Undoubtedly in his time the foremost graphic chronicler of the Landesknechte, the artist Daniel Hopfer (1470-1536) produced woodcuts and highly detailed etchings which record both their flamboyant costumes and the massive swords used by the men of the front line, the ‘doppelsöldner’. These massed ranks of foot soldiers, some fighting as mercenaries, formed the bulk of the army of the Holy Roman Empire until about 1560.
A series of examples with hilt and blade types comparable to the present sword is preserved in the Schweizerisches Nationalmuseum, Zurich. The double ring-guard of the hilt was a development established in around 1510, but it is not until about 1560 that these rings become ornamented by centrally placed mouldings, as in the present instance.
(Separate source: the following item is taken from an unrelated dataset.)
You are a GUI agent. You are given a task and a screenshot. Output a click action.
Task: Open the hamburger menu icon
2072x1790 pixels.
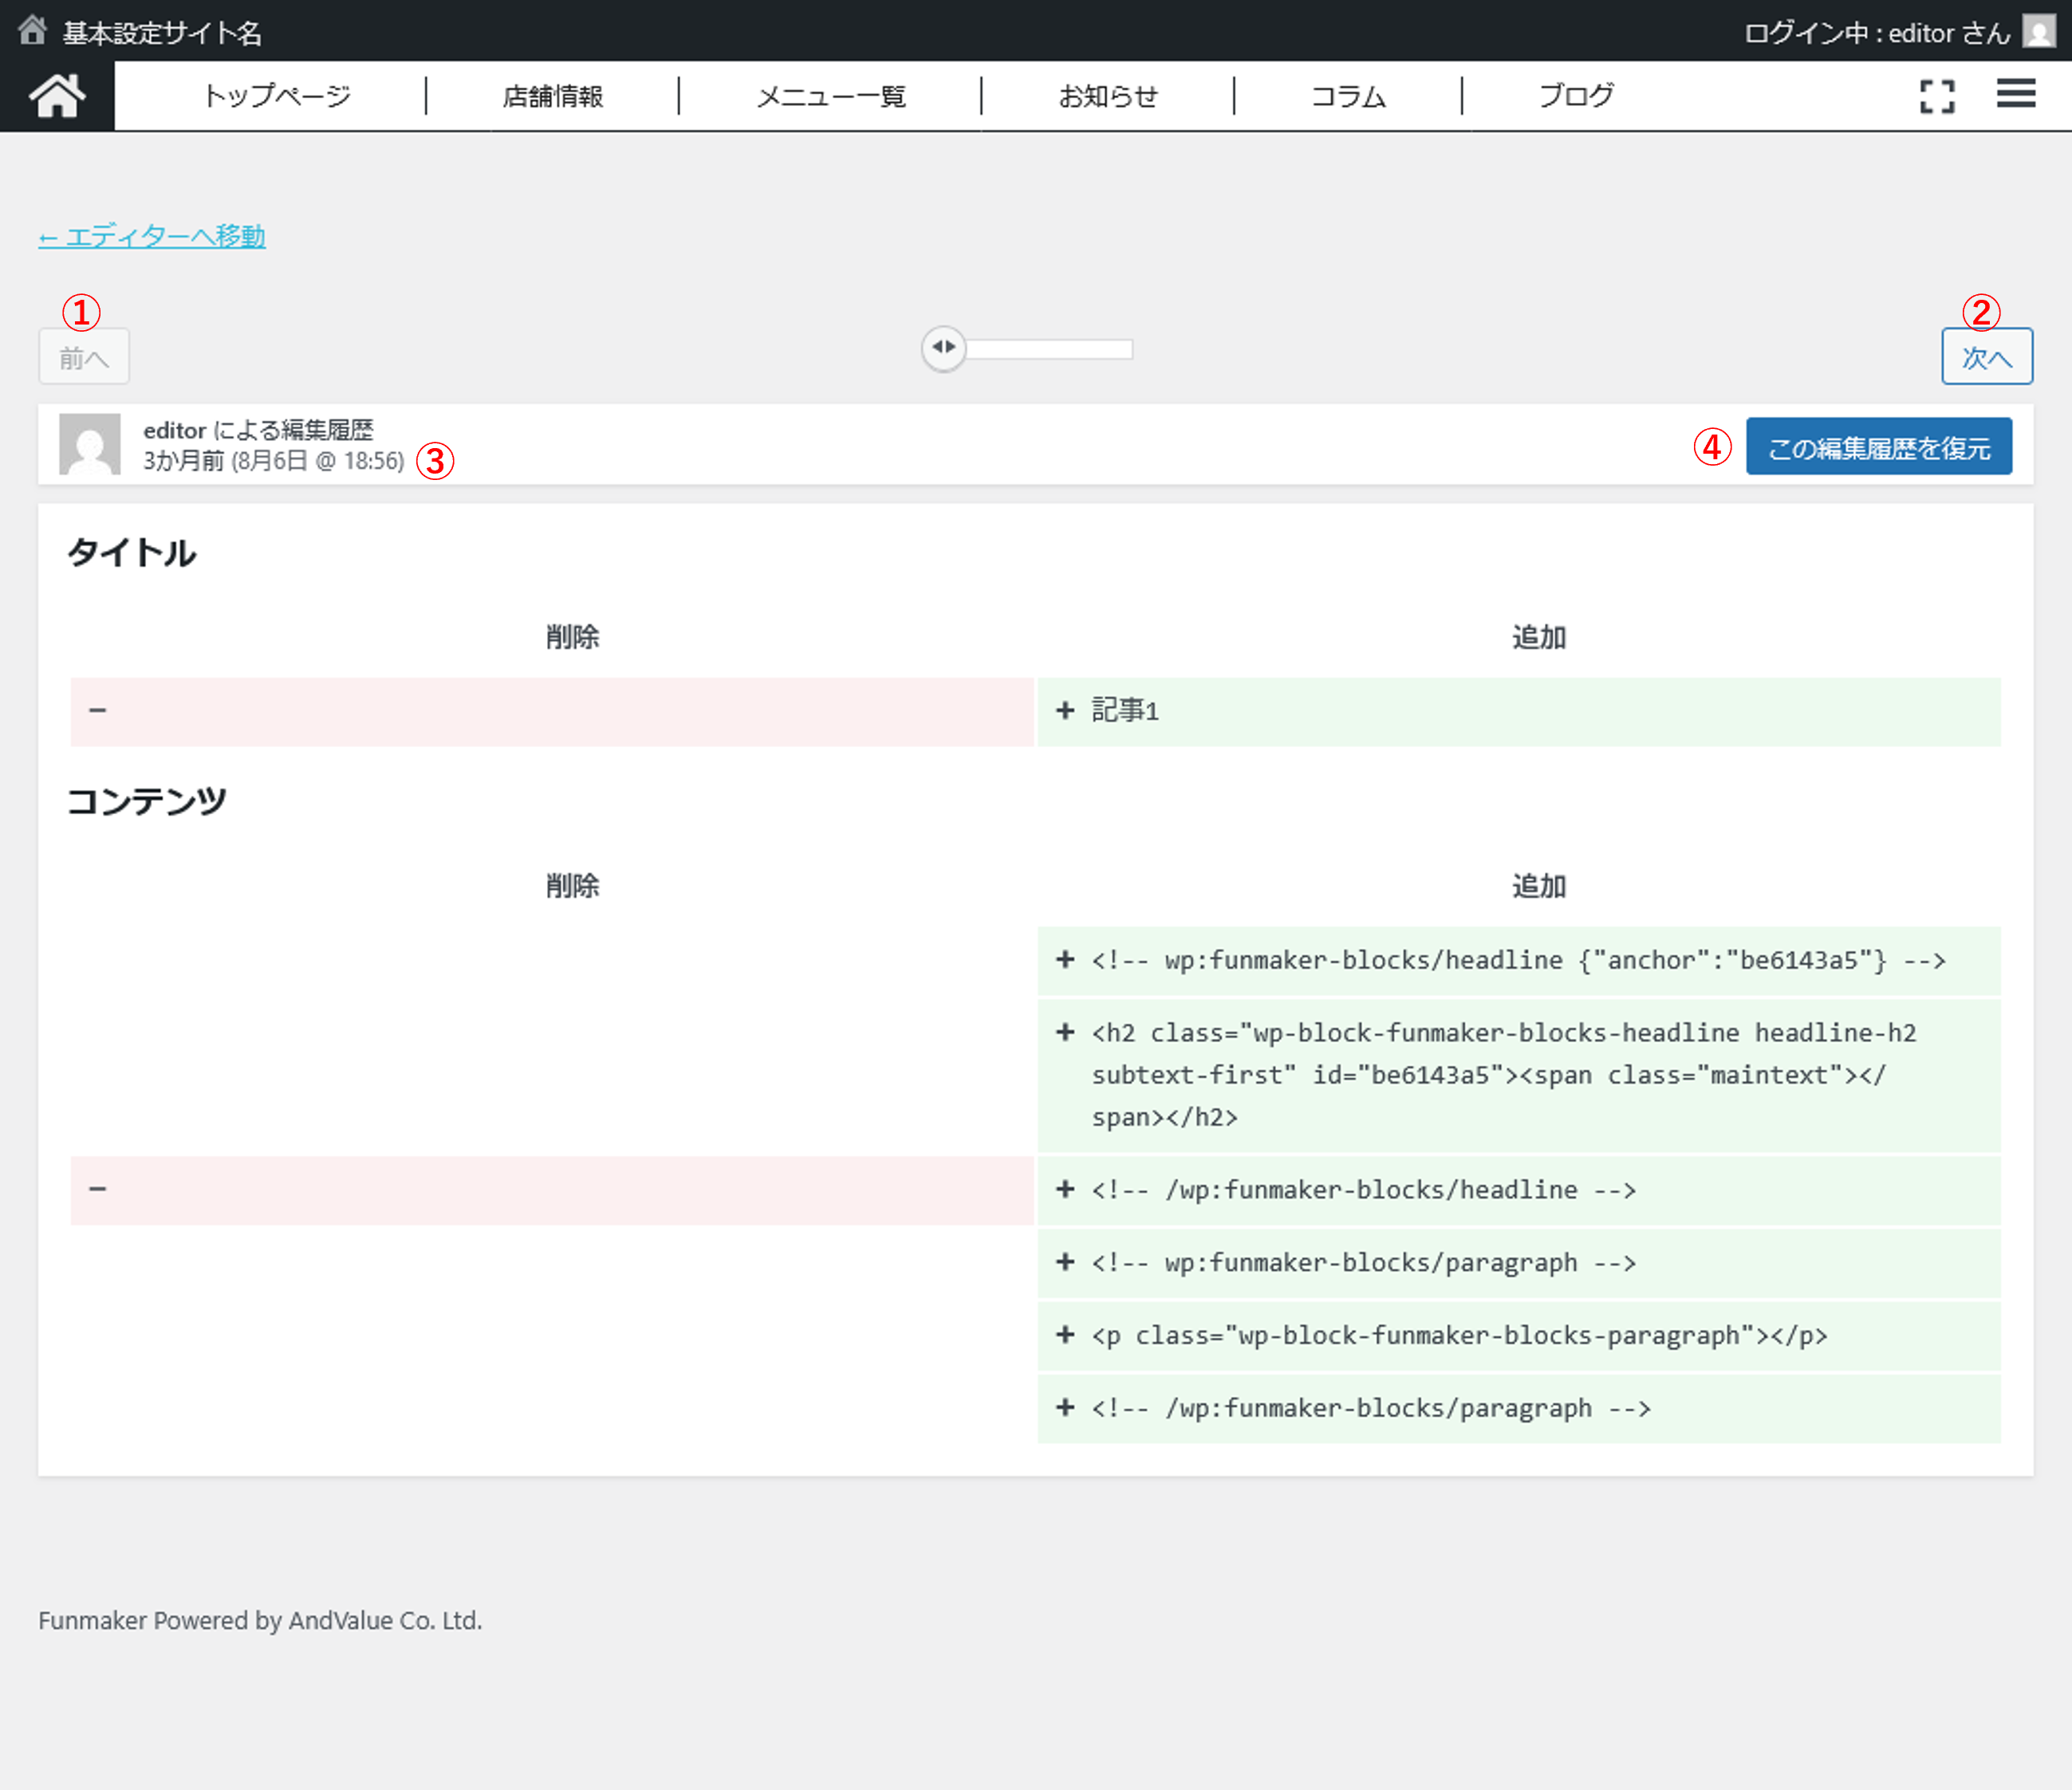(2016, 94)
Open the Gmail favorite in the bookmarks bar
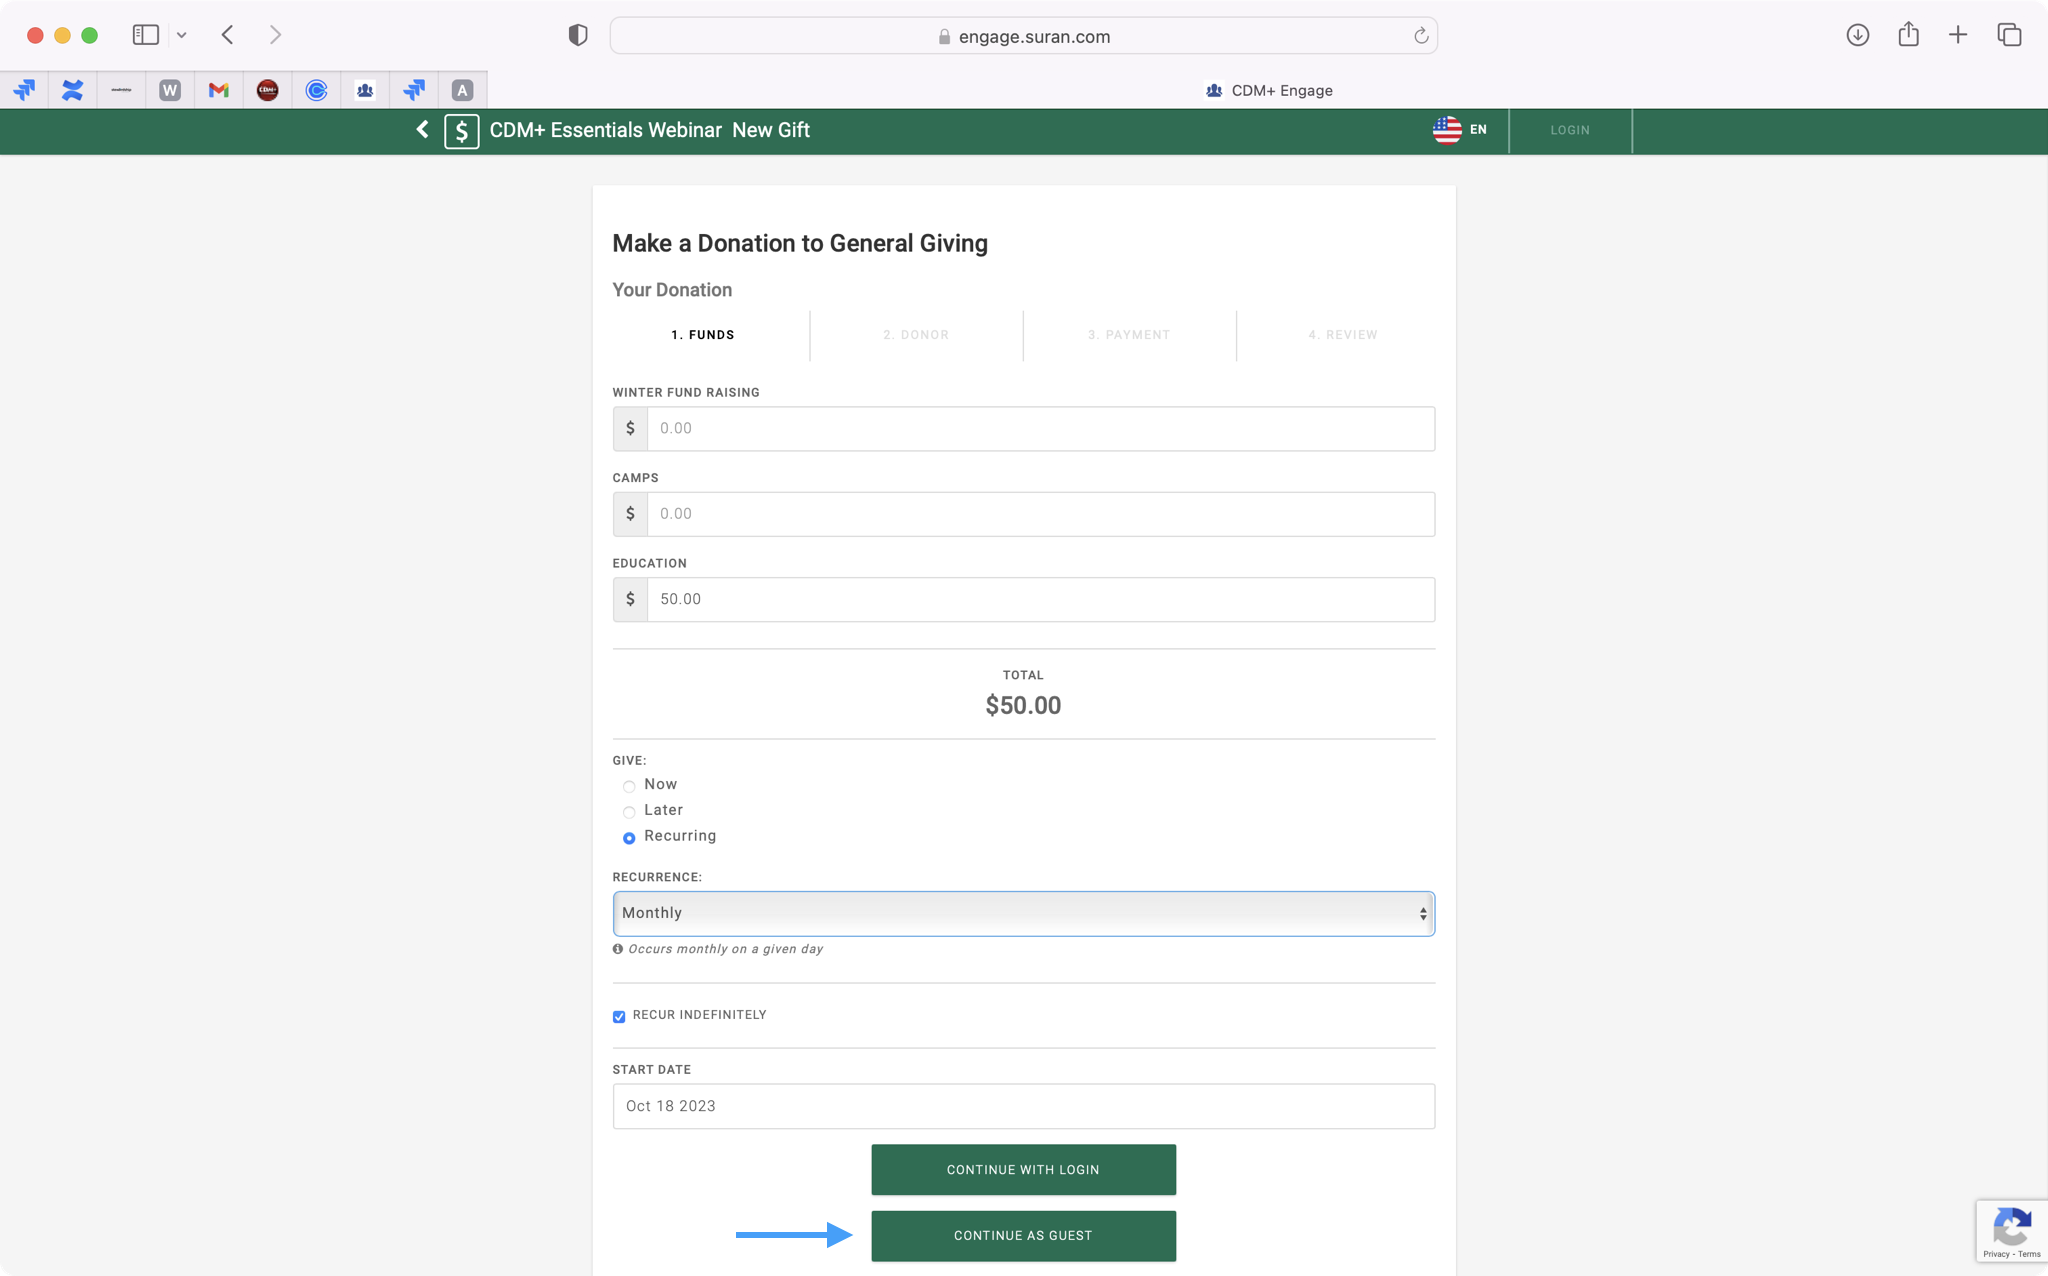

A further dating feature is the usually rounded or ovoid form of the bars of the hilts: these generally change to broad flat-sided bars by about 1570-80, becoming yet more accentuated by the addition of projecting decorative hook-like scrolls by the turn of the century. Notable features of the present blade and of those related examples in Zurich, are the slight widening towards the base of the ricasso, the arrangements of the fullers cut over this area, and the small but acutely triangular lugs guarding the forward end of this section.